-------- Dataset records --------

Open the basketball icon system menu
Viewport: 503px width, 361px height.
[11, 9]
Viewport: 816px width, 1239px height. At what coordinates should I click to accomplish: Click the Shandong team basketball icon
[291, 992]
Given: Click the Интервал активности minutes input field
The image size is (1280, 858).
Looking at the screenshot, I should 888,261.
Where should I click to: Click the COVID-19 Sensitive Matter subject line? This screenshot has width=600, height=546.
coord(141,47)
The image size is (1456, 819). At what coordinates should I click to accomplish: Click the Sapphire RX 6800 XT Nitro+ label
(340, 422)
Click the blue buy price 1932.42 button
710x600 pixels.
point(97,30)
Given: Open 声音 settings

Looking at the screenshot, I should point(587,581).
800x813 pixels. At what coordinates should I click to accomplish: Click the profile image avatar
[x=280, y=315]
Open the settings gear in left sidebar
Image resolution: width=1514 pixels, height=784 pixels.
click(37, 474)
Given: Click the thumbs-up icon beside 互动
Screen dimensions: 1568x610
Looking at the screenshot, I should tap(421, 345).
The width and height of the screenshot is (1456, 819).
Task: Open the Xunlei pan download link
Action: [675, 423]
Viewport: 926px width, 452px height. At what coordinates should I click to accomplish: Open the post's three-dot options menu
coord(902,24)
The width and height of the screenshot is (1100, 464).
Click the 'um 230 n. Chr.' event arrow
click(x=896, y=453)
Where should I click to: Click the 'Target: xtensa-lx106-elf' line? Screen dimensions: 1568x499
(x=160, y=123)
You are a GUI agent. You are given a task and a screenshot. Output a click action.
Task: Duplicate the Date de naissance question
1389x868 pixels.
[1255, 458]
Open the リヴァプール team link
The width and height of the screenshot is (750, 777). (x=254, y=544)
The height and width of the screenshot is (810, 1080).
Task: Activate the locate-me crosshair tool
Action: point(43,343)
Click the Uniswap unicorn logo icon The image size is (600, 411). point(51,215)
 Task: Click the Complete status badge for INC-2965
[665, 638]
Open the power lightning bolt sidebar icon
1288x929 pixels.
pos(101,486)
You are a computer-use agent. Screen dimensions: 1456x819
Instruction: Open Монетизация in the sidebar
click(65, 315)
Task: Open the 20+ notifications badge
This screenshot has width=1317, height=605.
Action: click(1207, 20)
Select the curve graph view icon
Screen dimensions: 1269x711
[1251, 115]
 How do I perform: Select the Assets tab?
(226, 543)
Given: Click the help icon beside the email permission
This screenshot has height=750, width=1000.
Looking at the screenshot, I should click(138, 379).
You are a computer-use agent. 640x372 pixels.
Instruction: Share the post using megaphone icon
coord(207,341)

--------

* [What is needed]: Retype the entries exactly, starting with the line that contains "Open the power lightning bolt sidebar icon" and going on through the end of the entries.

* [Exercise solution]:
Open the power lightning bolt sidebar icon
1288x929 pixels.
pos(101,486)
You are a computer-use agent. Screen dimensions: 1456x819
Instruction: Open Монетизация in the sidebar
click(65, 315)
Task: Open the 20+ notifications badge
This screenshot has width=1317, height=605.
Action: click(1207, 20)
Select the curve graph view icon
Screen dimensions: 1269x711
[1251, 115]
 How do I perform: Select the Assets tab?
(226, 543)
Given: Click the help icon beside the email permission
This screenshot has height=750, width=1000.
Looking at the screenshot, I should click(138, 379).
You are a computer-use agent. 640x372 pixels.
Instruction: Share the post using megaphone icon
coord(207,341)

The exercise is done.